Definitions

Allelic variation: Heterozygosity at a specific genomic location.

Genomic variation: Differences in DNA sequences among individuals.

Genomic diversity: The DNA variation found within a species.

Haplotype: a group of DNA variants inherited from a single parent and located on the same chromosome.

Reference genome: a low-error genome and associated annotation coordinate system that can be used as the backbone for genome alignment.

Linear genome: a linear genome represents contiguous or gapped-scaffolded genome sequences in a series of rows in a flat text file. This is the historical or traditional method for organizing genomic data. The term ‘linear genome’ should be limited to assemblies, consensus sequences, and alignment files, and should not be used to describe raw input reads.

The human reference genome: the human reference genome was created in large part during the Human Genome Project. It includes data from multiple individuals, as well as base-level corrections based on the literature, and centromeric bait sequences to improve alignments.

Pangenome: The collection of all of the genetic information of a species.

The pangenome reference: The reference pangenome is composed of all of the individual pangenome assemblies; the pangenome alignment of all of the haplotypes within those assemblies (represented as a pangenome graph); and a coordinate system to make it possible to locate sequence variants relative to the reference pangenome.

The HPRC pangenome reference: A representative subset of the human pangenome, which contains the three “A’s”: assemblies, alignments, and annotations.
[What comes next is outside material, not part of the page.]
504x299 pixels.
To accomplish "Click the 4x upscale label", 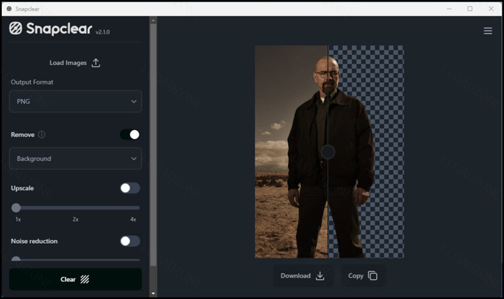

Assembly: the sequence of an individual genome assembled from sequence data. In the context of a reference pangenome, high quality is imperative. The HPRC aims to achieve haplotype-resolved, telomere-to-telomere sequence assemblies for all genomes in its stable release.

Alignment: An alignment of haplotypes that delineates the similarities and differences between two or more assembled genomes. This alignment, or map, is key to finding variations and providing a comprehensive coordinate system that relates the genomes. Alignments and assemblies can be described using a pangenome graph.

Annotation: Descriptions of known functional features (e.g. genes) within a genome. These annotations can be made for each individual assembly, and also within an integrated coordinated system (see Alignments).

Telomere to telomere (T2T): A complete, gapless genome assembly covering all base pairs and allowing the ordering of all DNA sequences into individual chromosomes.

Pangenome graph: A mathematical graph describing an alignment of a collection of genome assemblies. A pangenome graph can encode any form of genetic variation between the sequences, including copy-number variants and complex structural variations. Pangenome graphs provide a convenient formalism for computational analyses and algorithms. Different formalisms are possible, see Garrison et al. Pangenome Graphs (https://pubmed.ncbi.nlm.nih.gov/37066137/) for a review.

The pangenome reference resource: A pangenome reference that can be readily used by the genomics community and beyond. This includes the pangenome and its maintenance and improvement, the underlying data used to construct it, and informatics tools to enable its wide use for basic and clinical genomics research and applications. Some of these tools will be developed by the HPRC, but it is expected that over time tools and applications will also be developed by the wider community.